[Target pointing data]
------------------------------
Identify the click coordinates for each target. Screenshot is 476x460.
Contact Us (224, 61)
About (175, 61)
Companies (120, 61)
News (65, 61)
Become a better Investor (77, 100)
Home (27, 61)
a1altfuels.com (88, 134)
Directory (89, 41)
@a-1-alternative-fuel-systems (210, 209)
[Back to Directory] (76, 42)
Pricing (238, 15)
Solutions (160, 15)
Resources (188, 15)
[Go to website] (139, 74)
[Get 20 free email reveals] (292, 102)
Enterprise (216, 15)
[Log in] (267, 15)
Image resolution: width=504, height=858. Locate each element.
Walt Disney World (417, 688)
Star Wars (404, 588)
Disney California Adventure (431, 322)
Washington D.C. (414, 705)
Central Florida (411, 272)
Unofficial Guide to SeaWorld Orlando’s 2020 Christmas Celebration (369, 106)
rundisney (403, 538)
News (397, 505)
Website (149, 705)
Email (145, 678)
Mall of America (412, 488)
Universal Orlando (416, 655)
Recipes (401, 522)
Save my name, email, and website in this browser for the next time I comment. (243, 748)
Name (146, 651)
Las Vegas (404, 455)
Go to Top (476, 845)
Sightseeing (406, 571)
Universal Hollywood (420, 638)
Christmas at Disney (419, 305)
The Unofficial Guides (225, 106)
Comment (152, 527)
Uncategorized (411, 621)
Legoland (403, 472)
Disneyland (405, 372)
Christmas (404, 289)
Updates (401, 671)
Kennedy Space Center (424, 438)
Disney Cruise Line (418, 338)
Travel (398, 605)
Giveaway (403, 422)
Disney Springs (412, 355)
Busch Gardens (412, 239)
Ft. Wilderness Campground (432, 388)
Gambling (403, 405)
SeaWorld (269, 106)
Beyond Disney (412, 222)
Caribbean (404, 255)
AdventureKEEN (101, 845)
------------------------------
Set exercise.
Extract every line from the listing above that contains the word "each".

The response.
Identify the click coordinates for each target. Screenshot is 476x460.
Image resolution: width=504, height=858. Locate each element.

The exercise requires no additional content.